TASK REQUIREMENTS: Check every line of the data below for "series". Copy each one that has it.

SUPPLIED ENTRIES:
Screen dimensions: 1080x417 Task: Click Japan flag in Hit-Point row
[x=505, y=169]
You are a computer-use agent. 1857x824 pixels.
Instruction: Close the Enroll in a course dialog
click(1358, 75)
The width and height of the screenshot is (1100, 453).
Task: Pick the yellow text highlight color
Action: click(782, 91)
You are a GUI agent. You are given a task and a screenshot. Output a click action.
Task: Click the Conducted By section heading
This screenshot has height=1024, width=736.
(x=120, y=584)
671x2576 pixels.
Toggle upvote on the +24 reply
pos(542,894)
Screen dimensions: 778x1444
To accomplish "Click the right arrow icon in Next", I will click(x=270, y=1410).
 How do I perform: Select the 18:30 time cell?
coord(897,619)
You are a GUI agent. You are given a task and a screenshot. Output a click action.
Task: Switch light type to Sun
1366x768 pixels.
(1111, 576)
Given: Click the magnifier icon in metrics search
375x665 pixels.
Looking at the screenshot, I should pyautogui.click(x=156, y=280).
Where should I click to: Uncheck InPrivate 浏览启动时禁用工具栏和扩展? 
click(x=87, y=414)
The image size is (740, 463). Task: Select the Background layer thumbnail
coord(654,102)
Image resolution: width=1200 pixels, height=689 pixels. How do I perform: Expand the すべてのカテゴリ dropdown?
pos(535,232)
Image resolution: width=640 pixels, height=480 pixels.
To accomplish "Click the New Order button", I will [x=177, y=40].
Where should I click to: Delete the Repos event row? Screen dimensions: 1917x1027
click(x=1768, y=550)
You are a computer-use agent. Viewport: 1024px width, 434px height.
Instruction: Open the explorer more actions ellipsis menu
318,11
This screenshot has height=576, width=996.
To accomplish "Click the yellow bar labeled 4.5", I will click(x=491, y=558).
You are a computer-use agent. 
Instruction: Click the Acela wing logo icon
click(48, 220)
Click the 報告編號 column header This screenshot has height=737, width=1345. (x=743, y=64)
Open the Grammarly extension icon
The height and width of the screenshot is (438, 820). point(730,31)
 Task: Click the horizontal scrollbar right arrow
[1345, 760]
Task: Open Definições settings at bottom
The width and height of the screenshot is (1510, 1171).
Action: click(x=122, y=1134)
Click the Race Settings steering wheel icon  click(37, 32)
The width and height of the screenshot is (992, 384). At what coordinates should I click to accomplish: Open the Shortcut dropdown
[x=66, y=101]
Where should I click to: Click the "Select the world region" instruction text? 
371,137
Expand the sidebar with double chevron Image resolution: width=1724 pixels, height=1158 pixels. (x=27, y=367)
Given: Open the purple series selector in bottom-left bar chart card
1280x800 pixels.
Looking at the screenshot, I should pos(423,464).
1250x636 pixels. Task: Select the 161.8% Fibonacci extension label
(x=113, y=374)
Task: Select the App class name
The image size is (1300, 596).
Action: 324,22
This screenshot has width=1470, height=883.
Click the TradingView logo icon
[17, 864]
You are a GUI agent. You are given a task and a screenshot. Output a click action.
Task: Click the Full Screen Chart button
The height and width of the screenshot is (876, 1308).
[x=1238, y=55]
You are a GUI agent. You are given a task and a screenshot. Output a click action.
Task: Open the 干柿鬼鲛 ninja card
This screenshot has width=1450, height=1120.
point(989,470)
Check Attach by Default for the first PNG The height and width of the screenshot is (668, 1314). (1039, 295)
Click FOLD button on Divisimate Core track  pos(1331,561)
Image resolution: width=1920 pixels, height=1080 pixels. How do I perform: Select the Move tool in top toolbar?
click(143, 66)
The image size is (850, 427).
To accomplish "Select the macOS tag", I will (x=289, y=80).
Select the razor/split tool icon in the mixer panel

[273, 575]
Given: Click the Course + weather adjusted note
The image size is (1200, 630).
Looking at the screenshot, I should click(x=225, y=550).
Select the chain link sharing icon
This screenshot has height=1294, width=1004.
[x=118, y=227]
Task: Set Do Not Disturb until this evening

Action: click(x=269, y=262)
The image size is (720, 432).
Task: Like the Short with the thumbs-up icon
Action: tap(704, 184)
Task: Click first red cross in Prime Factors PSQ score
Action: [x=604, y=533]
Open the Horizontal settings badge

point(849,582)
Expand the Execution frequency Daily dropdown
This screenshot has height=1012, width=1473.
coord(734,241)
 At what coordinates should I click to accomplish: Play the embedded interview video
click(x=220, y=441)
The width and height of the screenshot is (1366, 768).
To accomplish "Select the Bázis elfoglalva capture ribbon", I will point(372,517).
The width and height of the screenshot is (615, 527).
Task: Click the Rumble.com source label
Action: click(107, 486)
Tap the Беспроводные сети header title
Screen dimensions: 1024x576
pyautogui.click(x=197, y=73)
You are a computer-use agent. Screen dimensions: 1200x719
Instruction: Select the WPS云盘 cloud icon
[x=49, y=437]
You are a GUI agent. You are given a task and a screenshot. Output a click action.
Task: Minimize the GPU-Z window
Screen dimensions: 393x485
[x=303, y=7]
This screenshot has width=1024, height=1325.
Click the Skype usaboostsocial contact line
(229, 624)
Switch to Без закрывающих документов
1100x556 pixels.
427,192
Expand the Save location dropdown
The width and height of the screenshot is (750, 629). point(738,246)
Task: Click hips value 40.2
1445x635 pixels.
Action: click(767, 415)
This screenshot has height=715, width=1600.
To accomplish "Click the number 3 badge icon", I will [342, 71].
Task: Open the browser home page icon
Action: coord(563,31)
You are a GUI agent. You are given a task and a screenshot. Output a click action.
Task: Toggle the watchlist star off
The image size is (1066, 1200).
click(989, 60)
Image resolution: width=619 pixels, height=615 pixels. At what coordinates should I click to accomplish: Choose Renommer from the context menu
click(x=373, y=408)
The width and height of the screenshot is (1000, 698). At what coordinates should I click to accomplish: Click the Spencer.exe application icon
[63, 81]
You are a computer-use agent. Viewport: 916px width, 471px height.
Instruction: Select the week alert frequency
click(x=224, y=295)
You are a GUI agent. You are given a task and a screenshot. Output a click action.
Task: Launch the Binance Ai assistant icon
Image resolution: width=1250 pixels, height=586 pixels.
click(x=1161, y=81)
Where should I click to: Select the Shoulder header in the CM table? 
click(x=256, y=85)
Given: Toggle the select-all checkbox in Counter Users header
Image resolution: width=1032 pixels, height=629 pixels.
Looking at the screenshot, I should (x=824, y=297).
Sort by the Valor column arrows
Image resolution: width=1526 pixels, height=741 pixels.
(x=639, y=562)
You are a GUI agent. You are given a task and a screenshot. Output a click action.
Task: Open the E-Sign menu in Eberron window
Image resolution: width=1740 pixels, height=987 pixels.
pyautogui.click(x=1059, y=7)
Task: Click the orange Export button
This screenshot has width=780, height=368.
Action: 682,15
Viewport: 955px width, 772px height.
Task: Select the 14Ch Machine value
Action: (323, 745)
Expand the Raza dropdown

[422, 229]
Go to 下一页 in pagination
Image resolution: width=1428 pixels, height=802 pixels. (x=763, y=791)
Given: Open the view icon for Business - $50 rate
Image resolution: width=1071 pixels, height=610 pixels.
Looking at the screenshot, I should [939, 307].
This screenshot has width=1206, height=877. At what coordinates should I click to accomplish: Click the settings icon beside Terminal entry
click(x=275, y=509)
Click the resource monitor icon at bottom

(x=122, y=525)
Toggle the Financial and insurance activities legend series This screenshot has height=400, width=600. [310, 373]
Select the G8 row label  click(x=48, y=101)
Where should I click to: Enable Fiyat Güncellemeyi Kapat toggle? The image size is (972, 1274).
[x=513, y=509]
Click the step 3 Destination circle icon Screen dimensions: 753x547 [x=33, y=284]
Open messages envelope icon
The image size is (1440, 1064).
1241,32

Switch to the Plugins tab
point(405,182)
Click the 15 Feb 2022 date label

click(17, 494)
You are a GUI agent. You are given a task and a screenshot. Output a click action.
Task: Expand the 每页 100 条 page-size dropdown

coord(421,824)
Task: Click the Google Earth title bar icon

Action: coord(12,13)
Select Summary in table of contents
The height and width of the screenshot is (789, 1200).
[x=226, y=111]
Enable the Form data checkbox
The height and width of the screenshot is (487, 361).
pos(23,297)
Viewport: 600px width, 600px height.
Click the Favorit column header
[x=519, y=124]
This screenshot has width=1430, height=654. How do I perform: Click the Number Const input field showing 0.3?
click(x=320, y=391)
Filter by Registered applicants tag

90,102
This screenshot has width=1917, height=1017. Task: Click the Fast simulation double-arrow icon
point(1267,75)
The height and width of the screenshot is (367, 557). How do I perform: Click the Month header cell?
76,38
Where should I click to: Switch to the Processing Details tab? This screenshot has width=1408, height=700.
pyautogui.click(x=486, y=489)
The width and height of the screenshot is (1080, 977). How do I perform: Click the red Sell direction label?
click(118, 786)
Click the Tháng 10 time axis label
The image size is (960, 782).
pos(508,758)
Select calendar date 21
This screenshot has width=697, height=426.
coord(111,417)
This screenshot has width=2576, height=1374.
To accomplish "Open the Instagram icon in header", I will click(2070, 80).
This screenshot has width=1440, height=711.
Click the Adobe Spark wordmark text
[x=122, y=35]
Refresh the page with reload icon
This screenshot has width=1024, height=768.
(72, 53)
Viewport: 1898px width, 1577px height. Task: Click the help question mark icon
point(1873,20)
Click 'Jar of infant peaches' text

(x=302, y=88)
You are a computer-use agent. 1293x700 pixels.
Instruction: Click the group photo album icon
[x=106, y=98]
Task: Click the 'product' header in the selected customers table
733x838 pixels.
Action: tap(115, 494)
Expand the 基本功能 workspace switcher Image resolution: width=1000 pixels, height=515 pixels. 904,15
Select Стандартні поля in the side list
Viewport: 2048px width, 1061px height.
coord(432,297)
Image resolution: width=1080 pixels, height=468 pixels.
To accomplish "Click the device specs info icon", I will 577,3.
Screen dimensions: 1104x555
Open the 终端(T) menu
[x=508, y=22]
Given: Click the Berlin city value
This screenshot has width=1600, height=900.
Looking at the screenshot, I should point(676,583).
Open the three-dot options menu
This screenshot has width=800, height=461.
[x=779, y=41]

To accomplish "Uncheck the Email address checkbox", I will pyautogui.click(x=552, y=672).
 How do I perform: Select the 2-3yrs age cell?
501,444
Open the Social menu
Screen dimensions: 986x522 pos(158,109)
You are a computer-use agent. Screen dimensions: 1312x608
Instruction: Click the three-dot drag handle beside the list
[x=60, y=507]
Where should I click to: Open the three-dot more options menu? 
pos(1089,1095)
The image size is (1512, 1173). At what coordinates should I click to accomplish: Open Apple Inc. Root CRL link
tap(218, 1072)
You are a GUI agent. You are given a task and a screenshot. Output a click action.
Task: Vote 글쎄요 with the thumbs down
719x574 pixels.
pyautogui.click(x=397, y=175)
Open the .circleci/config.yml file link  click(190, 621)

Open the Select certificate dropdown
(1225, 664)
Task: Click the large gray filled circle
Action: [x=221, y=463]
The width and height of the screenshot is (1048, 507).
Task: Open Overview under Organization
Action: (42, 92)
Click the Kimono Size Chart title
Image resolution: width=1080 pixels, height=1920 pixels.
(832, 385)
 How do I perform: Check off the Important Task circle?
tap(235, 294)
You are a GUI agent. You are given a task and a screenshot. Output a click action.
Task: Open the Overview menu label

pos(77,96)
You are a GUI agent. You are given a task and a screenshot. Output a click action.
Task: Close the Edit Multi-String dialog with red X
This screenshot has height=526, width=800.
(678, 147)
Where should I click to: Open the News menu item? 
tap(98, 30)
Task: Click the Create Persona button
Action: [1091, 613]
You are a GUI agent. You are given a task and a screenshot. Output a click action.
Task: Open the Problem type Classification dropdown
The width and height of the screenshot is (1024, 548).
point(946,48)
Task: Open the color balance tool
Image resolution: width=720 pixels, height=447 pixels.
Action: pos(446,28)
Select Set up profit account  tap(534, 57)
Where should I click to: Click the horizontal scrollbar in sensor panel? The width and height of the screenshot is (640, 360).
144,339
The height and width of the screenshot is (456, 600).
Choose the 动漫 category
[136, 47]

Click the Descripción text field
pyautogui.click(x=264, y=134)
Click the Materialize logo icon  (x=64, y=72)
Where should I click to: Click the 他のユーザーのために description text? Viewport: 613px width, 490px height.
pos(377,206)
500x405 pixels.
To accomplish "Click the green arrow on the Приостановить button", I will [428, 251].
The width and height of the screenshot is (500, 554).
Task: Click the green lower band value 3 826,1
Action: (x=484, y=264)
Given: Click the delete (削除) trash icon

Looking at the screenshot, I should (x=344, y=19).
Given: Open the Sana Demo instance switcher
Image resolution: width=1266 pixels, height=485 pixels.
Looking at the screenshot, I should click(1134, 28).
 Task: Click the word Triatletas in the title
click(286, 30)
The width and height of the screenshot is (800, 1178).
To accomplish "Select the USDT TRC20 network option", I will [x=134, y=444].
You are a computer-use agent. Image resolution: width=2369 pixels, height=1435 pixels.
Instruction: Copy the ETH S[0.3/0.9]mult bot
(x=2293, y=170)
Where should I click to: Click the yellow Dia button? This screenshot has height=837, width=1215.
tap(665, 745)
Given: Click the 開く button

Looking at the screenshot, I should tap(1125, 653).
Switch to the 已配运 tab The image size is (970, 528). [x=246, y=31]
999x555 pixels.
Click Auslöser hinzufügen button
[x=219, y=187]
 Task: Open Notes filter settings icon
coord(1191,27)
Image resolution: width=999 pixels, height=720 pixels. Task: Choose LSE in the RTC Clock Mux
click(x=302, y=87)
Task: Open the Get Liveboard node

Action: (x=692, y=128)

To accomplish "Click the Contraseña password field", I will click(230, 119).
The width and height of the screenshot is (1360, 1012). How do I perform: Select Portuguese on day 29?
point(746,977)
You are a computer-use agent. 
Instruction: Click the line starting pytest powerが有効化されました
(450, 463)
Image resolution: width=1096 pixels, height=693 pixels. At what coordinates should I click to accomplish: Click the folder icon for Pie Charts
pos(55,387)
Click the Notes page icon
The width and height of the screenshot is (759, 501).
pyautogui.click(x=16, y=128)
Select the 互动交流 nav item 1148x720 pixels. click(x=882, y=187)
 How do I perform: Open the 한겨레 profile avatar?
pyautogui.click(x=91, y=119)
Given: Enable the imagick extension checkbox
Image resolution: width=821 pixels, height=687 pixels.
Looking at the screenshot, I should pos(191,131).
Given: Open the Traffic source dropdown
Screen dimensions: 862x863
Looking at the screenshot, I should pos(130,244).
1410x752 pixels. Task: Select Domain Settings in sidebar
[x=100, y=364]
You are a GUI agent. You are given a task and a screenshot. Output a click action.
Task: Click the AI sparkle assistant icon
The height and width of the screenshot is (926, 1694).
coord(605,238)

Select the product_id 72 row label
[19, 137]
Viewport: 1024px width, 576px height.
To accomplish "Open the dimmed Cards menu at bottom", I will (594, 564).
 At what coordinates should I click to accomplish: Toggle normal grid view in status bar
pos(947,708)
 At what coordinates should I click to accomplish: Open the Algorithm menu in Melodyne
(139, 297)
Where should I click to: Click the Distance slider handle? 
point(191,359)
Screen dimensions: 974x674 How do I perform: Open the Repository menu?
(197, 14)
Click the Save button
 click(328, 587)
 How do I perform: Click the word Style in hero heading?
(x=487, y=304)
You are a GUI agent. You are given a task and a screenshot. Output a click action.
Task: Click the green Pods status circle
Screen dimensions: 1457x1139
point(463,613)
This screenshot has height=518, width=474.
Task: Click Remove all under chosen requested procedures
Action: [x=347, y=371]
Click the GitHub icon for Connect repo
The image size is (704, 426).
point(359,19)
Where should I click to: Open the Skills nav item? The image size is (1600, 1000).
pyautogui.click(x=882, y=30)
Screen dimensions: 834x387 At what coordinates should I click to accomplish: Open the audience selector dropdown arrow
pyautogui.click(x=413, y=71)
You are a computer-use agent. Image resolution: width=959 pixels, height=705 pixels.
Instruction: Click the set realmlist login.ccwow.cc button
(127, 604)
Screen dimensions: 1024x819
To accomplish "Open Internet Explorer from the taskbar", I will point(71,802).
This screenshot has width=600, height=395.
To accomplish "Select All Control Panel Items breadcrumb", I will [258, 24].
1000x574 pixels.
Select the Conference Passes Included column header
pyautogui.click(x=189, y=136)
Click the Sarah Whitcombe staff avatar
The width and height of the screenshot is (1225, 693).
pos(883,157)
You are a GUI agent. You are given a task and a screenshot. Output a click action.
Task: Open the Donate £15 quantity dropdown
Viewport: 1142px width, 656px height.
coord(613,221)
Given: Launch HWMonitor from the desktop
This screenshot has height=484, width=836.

WRITTEN RESPONSE:
Given: Open the purple series selector in bottom-left bar chart card
Toggle the Financial and insurance activities legend series This screenshot has height=400, width=600. [310, 373]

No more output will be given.